RECORDS PROVIDED:
# # #
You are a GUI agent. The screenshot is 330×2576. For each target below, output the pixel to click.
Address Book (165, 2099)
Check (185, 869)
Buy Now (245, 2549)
# # #
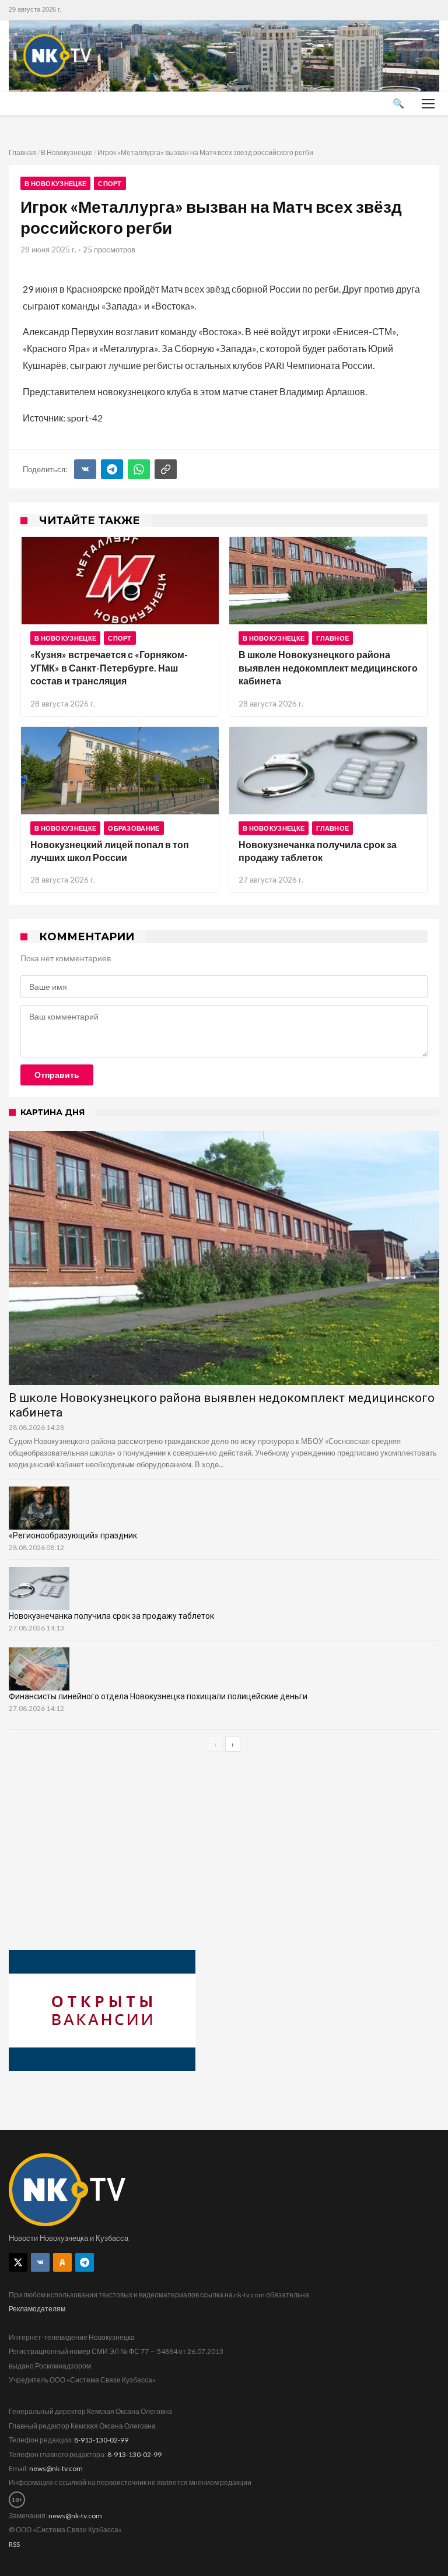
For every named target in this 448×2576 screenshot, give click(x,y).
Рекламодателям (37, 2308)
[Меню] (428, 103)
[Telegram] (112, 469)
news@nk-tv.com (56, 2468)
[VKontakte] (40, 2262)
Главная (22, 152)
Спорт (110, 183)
# # #
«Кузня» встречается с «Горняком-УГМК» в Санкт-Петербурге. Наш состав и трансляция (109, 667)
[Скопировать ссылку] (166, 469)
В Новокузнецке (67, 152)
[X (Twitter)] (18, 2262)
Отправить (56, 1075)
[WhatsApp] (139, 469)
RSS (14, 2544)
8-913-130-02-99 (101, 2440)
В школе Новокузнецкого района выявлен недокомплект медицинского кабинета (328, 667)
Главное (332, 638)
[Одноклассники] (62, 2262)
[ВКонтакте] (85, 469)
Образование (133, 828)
# # #
TASK DESCRIPTION: Filter the entries above and keep only the lines with the word "screenshot".

REPLY TO THE TASK:
You are a GUI agent. The screenshot is 330×2576. For each target below, output the pixel to click.
For every named target in this 448×2576 screenshot, give click(x,y).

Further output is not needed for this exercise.